Meet Chesla Ann Bohinski, Romance Languages

By Sarah Feliciano

Chesla Ann Bohinski is quickly making her mark at Harpur College: The professor, who has a passion for Spanish and education, is working to update the Romance Languages and Literatures Department and assisting in the emergence of several new programs.

Bohinski serves as coordinator for an ongoing research experiment, which she calls the "pilot program." She instructs hybrid courses in Elementary Spanish I & II, as well as Intermediate Spanish I & II.

"In the five-hour hybrid classes, students spend two hours online and have three hours face-to-face," Bohinski says. "In the three-hour hybrid, students spend one hour online and have two hours face-to-face."

Thus far, the results of the pilot classes have been positive, she says.

"When the sequence is completed in Fall 2013, the program will be revisited and a decision will be made if it should stay and spread to French and Italian as well."

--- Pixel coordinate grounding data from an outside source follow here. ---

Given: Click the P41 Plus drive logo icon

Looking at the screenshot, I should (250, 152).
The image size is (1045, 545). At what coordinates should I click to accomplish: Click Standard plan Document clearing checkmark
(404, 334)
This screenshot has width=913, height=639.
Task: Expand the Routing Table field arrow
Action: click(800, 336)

In addition to her position as pilot program coordinator, Bohinski is also the supervisor of Romance Languages' lower-level language program. Valuing consistency, she has ensured that all of the language courses share a common syllabus. In an effort to diminish discrepancies in grading, each language course now requires the same amount of compositions and an oral exam.

As if there wasn't enough on her plate, Bohinski will also lead a conference on Teaching Pedagogy this fall. It will be offered to high school teachers and undergraduate Spanish and French majors.

"We'll be inviting them to learn more about language and the best ways to teach language," she says. "It's like a community outreach to help other teachers become better language instructors. We will focus on the tools that make a language instructor effective. Teachers will be able to share their ideas about what's working in the classroom and what isn't. They will also meet others in the field and be able to collaborate."

Teaching a second language today is much different than it was years ago, Bohinski says.

"Years ago, teachers would repeat a verb conjugation. It's not effective," she says. "You need to stay ahead of the curve because if you didn't it would be a disservice to your students."

Bohinski also is collaborating with Harpur College and the Graduate School of Education to offer the Master of Arts in Teaching in French or Spanish Adolescence Education, as well as the Combined BA and MAT (3+2) Program. In those five years, students would also be certified and engage in student teaching during their final semester of the program. Bohinski will teach graduate courses in Spring 2014, including Philosophical and Theoretical Foundations in the Pedagogy of Romance and Curriculum and Teaching in (French or Spanish).

Antonio Sobejano-Moran, chair of Romance Languages and Literatures, says Bohinski's contributions "have been exceptional at every level."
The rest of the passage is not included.